**Exercise**.
Transcribe the lines below word for word, from the first to the last, with no change of any kind.

**Records for locating displayed items**.
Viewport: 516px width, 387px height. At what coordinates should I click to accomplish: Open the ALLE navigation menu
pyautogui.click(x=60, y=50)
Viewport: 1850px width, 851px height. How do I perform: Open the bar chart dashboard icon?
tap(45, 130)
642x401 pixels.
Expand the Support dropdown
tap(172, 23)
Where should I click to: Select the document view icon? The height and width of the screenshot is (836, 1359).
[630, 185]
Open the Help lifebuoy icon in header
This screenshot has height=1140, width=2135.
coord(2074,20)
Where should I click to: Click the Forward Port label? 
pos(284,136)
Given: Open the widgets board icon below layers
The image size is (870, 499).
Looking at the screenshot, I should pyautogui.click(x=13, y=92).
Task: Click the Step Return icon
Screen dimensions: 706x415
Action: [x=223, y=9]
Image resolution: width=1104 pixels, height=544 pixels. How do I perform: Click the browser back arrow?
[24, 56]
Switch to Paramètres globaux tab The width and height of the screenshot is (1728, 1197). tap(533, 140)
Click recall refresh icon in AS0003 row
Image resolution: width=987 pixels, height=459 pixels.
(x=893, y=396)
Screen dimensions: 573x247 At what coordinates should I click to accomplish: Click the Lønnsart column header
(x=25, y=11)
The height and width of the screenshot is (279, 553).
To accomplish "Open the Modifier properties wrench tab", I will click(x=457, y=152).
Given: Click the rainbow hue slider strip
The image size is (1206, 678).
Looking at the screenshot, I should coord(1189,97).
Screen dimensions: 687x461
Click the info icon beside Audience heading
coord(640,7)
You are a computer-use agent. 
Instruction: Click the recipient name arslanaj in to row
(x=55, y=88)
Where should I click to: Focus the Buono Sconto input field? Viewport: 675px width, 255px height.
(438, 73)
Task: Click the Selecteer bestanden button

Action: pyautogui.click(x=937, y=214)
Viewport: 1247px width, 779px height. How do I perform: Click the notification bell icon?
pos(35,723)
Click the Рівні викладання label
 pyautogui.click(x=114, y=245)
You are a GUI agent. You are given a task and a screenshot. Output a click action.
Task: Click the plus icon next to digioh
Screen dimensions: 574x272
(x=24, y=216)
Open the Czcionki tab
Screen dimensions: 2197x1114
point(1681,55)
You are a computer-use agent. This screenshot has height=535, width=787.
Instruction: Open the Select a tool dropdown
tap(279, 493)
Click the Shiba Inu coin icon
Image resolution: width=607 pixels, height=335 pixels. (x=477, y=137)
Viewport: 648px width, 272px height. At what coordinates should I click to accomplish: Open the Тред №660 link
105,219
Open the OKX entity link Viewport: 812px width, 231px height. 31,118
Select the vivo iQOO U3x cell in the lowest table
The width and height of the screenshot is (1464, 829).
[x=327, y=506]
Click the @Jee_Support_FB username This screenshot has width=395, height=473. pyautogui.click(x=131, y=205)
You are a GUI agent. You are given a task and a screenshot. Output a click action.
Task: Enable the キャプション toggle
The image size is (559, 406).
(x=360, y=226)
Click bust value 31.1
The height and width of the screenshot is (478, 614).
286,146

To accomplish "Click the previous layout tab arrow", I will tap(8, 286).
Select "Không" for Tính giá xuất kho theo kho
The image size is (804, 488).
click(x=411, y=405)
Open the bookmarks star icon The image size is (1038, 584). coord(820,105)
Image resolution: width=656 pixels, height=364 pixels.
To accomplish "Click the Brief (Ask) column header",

**The answer**.
Viewport: 516px width, 387px height. At what coordinates should I click to accomplish: Open the ALLE navigation menu
pyautogui.click(x=60, y=50)
Viewport: 1850px width, 851px height. How do I perform: Open the bar chart dashboard icon?
tap(45, 130)
642x401 pixels.
Expand the Support dropdown
tap(172, 23)
Where should I click to: Select the document view icon? The height and width of the screenshot is (836, 1359).
[630, 185]
Open the Help lifebuoy icon in header
This screenshot has height=1140, width=2135.
coord(2074,20)
Where should I click to: Click the Forward Port label? 
pos(284,136)
Given: Open the widgets board icon below layers
The image size is (870, 499).
Looking at the screenshot, I should pyautogui.click(x=13, y=92).
Task: Click the Step Return icon
Screen dimensions: 706x415
Action: [x=223, y=9]
Image resolution: width=1104 pixels, height=544 pixels. How do I perform: Click the browser back arrow?
[24, 56]
Switch to Paramètres globaux tab The width and height of the screenshot is (1728, 1197). tap(533, 140)
Click recall refresh icon in AS0003 row
Image resolution: width=987 pixels, height=459 pixels.
(x=893, y=396)
Screen dimensions: 573x247 At what coordinates should I click to accomplish: Click the Lønnsart column header
(x=25, y=11)
The height and width of the screenshot is (279, 553).
To accomplish "Open the Modifier properties wrench tab", I will click(x=457, y=152).
Given: Click the rainbow hue slider strip
The image size is (1206, 678).
Looking at the screenshot, I should coord(1189,97).
Screen dimensions: 687x461
Click the info icon beside Audience heading
coord(640,7)
You are a computer-use agent. 
Instruction: Click the recipient name arslanaj in to row
(x=55, y=88)
Where should I click to: Focus the Buono Sconto input field? Viewport: 675px width, 255px height.
(438, 73)
Task: Click the Selecteer bestanden button

Action: pyautogui.click(x=937, y=214)
Viewport: 1247px width, 779px height. How do I perform: Click the notification bell icon?
pos(35,723)
Click the Рівні викладання label
 pyautogui.click(x=114, y=245)
You are a GUI agent. You are given a task and a screenshot. Output a click action.
Task: Click the plus icon next to digioh
Screen dimensions: 574x272
(x=24, y=216)
Open the Czcionki tab
Screen dimensions: 2197x1114
point(1681,55)
You are a computer-use agent. This screenshot has height=535, width=787.
Instruction: Open the Select a tool dropdown
tap(279, 493)
Click the Shiba Inu coin icon
Image resolution: width=607 pixels, height=335 pixels. (x=477, y=137)
Viewport: 648px width, 272px height. At what coordinates should I click to accomplish: Open the Тред №660 link
105,219
Open the OKX entity link Viewport: 812px width, 231px height. 31,118
Select the vivo iQOO U3x cell in the lowest table
The width and height of the screenshot is (1464, 829).
[x=327, y=506]
Click the @Jee_Support_FB username This screenshot has width=395, height=473. pyautogui.click(x=131, y=205)
You are a GUI agent. You are given a task and a screenshot. Output a click action.
Task: Enable the キャプション toggle
The image size is (559, 406).
(x=360, y=226)
Click bust value 31.1
The height and width of the screenshot is (478, 614).
286,146

To accomplish "Click the previous layout tab arrow", I will tap(8, 286).
Select "Không" for Tính giá xuất kho theo kho
The image size is (804, 488).
click(x=411, y=405)
Open the bookmarks star icon The image size is (1038, 584). coord(820,105)
Image resolution: width=656 pixels, height=364 pixels.
To accomplish "Click the Brief (Ask) column header",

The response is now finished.